Sundar Dorai-Raj sundar.dorai-raj at pdf.com
Fri Jul 11 14:42:49 CEST 2003

```
Marc Vandemeulebroecke wrote:
> Dear R users,
>
> can someone help with these short puzzles?
>
> 1) Is there a function like outer() that evaluates a three-argument function
> on a threedimensional grid - or else how to define such a function, say,
> outer.3()? E.g., calculate (x/y)^z on (x,y,z) element of {1,2,3}x{3,4}x{4,5} and
> return the results in a 3-dimensional array. I would naively use outer() on
> two of the arguments within a for() loop for the third argument and somehow
> glue the array together. Is there a better way? What about outer.4(), or even
> outer.n(), generalizing outer() to functions with an arbitrary number of
> arguments?
>
> 2)
> Define a function dimnames.outer() such that dimnames.outer(x, y, "*")
> returns, for x <- 1:2, y <- 2:3, the following matrix:
>
>    y
> x   2 3
>   1 2 3
>   2 4 6
>
> (Or does such such a function already exist?)
>
> 3)
>
> How to combine puzzle 1 and puzzle 2? A function dimnames.outer.n() would be
> a nice little tool.
>

Here's what I came up with. If you need the other functions you
mentioned, you can extract them from this example.

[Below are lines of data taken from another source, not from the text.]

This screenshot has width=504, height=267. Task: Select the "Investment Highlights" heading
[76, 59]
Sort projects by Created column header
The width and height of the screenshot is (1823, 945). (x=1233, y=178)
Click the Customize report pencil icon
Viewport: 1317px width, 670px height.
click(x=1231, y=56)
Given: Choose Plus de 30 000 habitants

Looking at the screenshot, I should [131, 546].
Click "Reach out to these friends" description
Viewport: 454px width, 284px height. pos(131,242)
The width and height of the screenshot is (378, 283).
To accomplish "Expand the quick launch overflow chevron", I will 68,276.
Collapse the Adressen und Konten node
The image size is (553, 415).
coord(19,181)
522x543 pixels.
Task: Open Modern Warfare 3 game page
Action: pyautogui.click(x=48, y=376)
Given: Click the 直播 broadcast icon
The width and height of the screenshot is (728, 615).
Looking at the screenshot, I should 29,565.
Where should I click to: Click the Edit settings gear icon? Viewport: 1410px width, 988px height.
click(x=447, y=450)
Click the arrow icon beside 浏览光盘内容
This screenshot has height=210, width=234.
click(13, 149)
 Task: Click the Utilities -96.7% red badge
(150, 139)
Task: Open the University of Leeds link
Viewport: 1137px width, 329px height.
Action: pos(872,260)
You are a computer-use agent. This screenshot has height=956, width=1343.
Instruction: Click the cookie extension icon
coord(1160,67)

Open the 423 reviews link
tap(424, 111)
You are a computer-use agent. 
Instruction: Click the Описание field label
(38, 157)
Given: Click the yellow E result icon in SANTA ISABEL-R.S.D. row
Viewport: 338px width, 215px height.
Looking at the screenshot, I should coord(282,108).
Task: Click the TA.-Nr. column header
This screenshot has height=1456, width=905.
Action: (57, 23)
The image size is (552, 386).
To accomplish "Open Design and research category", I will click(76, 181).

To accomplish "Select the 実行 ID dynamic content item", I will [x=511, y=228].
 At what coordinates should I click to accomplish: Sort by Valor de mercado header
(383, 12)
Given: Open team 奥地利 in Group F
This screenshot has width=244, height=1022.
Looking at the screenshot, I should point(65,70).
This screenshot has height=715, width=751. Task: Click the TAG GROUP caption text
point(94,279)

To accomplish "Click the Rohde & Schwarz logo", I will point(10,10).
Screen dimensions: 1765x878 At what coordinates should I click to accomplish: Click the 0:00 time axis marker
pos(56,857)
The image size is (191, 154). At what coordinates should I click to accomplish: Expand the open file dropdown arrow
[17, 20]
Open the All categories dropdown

outer.3 <- function(x, y, z, FUN, ...) {
print(deparse(substitute(x))) # for question 2
n.x <- NROW(x)
n.y <- NROW(y)
n.z <- NROW(z)
nm.x <- if(is.array(x)) dimnames(x)[] else names(x)
nm.y <- if(is.array(y)) dimnames(y)[] else names(y)
nm.z <- if(is.array(z)) dimnames(z)[] else names(z)
X <- expand.grid(x = x, y = y, z = z)
f <- FUN(X\$x, X\$y, X\$z, ...)
array(f, dim = c(n.x, n.y, n.z),
dimnames = list(nm.x, nm.y, nm.z))
}

a <- 1:3
b <- 3:4
c <- 4:5
names(a) <- a
names(b) <- b
names(c) <- c
outer.3(a, b, c, function(x, y, z) (x/y)^z)
outer.3(as.matrix(a), as.matrix(b), as.matrix(c),
function(x, y, z) (x/y)^z)

> 4)
>
> How can I access, within a function, the name of a variable that I have
> passed to the function? E.g., letting a <- 2, and subsequently calling function
> f(a) as defined below,
>
> f <- function (x) {
>   # How can I get "a" out of x?
> }
>

Use deparse(substitute(x)). See example above.

> 5)
>
> Finally: Letting x <- 2, how can I transform "x+y" into "2+y" (as some
> suitable object), or generally "func(x,y)" into "func(2,y)"?
>

Use substitute(func(x, y), list(x = 2)).

Hope this is useful,

Sundar

```